日本では多指症の猫はほとんど見かけないようです。「幸福を呼ぶ猫」なのに見かけられないのはとても残念ですね。
6本指を持つ「ヘミングウェイ・キャット」
ノーベル賞作家のアーネスト・ミラー・ヘミングウェイは、フロリダ州キーウェストで執筆活動を行っていました。ヘミングウェイはとても猫が好きで、キーウェストに来る際に知り合いの船長から2匹の猫を譲り受けたそうです。その猫たちは指が6本ある多指症の猫でした。
大変貴重で器用な手の持ち主であると感じたヘミングウェイは「幸運を呼ぶ猫」だと信じていたそうです。現代でも、多指症の猫が生まれた場合は「幸運を呼ぶ猫」へ親しみの意味も込めて「ヘミングウェイ・キャット」と呼ぶことがあります。

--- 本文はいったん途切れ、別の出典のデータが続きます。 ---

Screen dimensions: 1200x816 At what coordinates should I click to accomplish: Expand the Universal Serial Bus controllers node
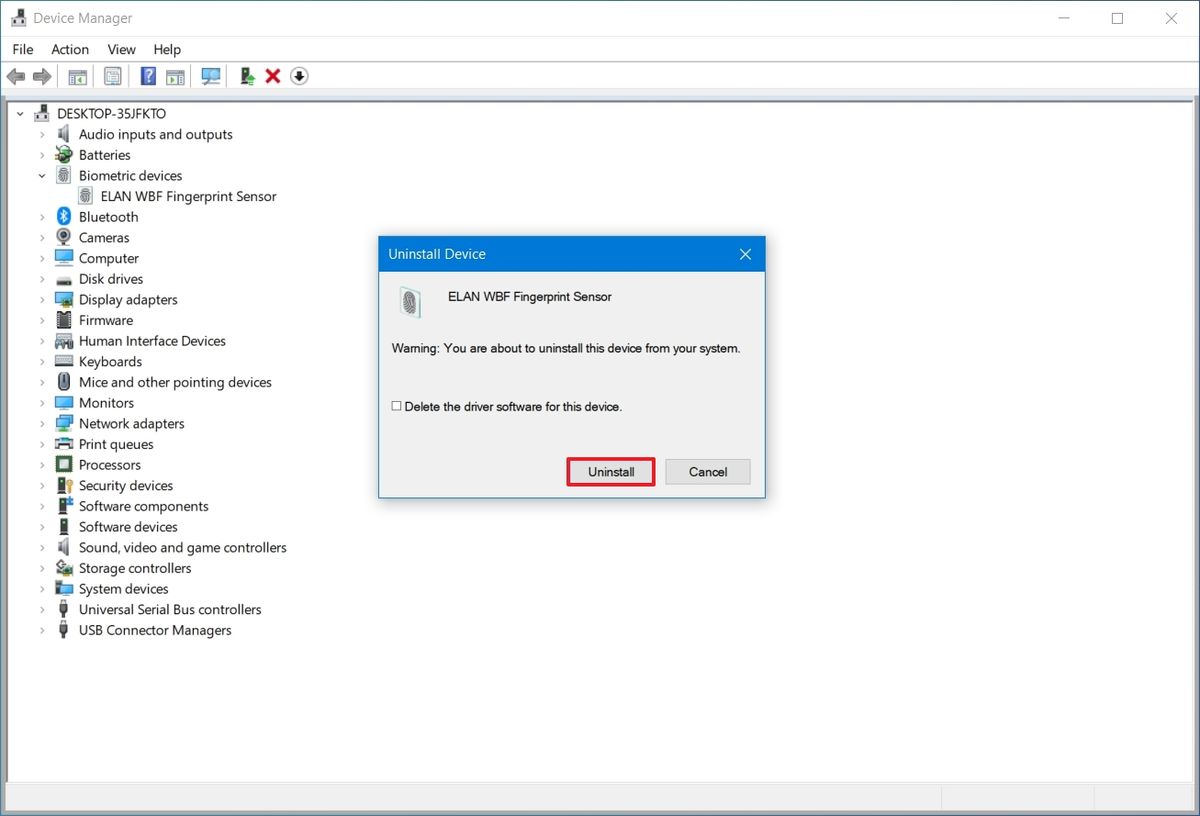tap(42, 609)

また、ヘミングウェイが飼っていた猫はメインクーンだったという説が高くなっています。メインクーンの先祖は6本指であったといわれているので、キーウェストには、6本指の猫が多いというわけです。
ヘミングウェイは43匹の成猫、14匹の子猫の合計57匹の猫たちと家族と過ごしました。彼の写真の多くには、6本指の猫たちの姿が数多く収められています。
ところでヘミングウェイがいなくなった今、6本指を持つ猫たちはどのように暮らしているのでしょうか。
猫たちの健康状態はフロリダ州によってきちんと管理されていて、6本指の猫の血は脈々と受け繋がれています。
猫たちは「ヘミングウェイ博物館」のあちこちでくつろいでいるそうです。博物館はヘミングウェイの自宅をそのまま美術館になっていて、展示場の上でもお構いなしでお昼寝をする猫の姿が見られます。ベッドやソファが飾られていますが、かなりの確率で猫たちがくつろいでいます。庭やベランダにも猫たちがいます。猫専用の水飲み場があったり、ヘミングウェイの自宅をそのままミニチュア化した猫用ハウスがあります。
いつも観光客で人が多いせいか、猫たちはとても人懐っこい性格です。
最後に…
キーウェストに住んでいる猫たちは1匹1匹名前がついています。チャップリンやオードリー・ヘップバーンという名前の猫もいます。そして、60匹以上いる猫たちの約半分が6本指の持ち主だそうです。猫たちはフロリダ州によって管理されていて、たくさんのご飯をもらってのびのびとした生活を送っています。
『多指症』は病気なのですが、猫にとっては特別に不便なことはなく過ごせることがわかりました。それだけでなく「幸運を呼ぶ猫」と呼ばれ人から可愛がられているということはすごく幸せなことです。猫好きとして1度でいいから6本指の猫たちと会いたいものです。